Ce n’était guère réconfortant, mais il y avait dans la voix du Seigneur de Kiri une tonalité qui présentait toute la tristesse qu’il éprouvait pour l’Histoire de ce jeune homme. Il n’y avait pas chez les traits de celui qu’il était venu assassiner ceux que l’on pouvait aisément identifier : la colère, l’avidité, ce sentiment de puissance croissant et déterminé. Non, il n’y avait que de l’amertume et un désespoir qui ne semblait pas avoir de fond. Face à un spectacle pareil, condamner un homme qui avait perdu son âme à perdre la vie semblait presque dérisoire. Et si la sentence devait être égale aux délits commis, il y avait bien plus radical.

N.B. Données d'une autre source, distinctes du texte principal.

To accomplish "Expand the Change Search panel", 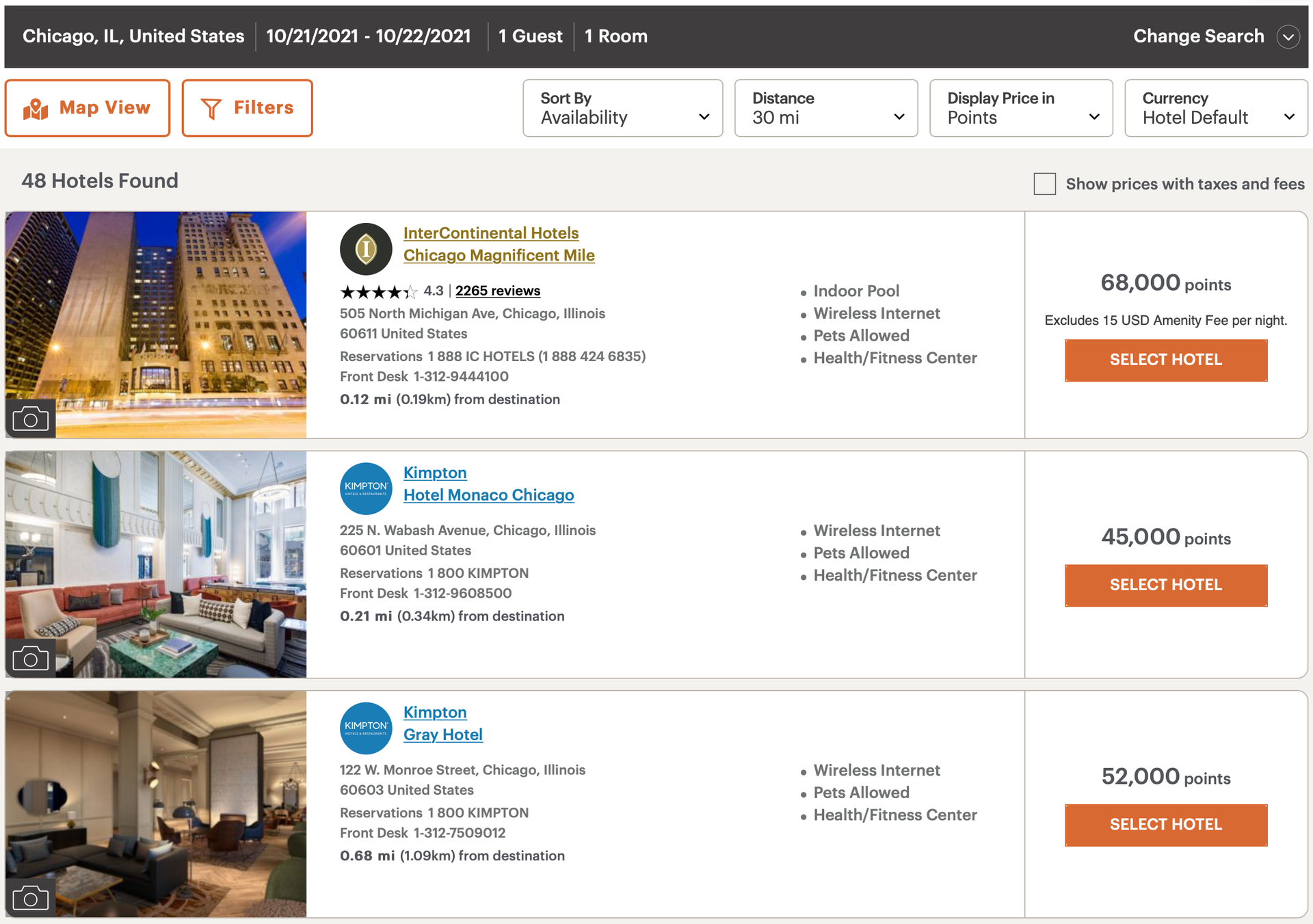I will click(x=1288, y=36).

Portant sa main à son dos, notre Mizukage chercha dans ses affaires ce qui lui serait utile pour mettre un terme à cette histoire sans effusion de sang. Mettant enfin la main sur l’objet métallique, il débusqua son bras et sa main gauche appuyée sur son célèbre et puissant Sabre Fleuri, Toushuu, sa main droite présentait une paire de menottes en acier, qu’il tendait à Kuroda afin qu’il se les passe lui-même.


~~ Malgré cet évènement tragique, je ne peux aller à l’encontre de la loi. Mais en considérant ce drame comme punition exemplaire, j’annule ta mise à mort. Cependant, afin que tu médites sur ton geste et pour honnorer la mémoire de ton Frère, je te condamne à rester en vie et à rester en prison jusqu’à ce que Justice soit rendue définitivement.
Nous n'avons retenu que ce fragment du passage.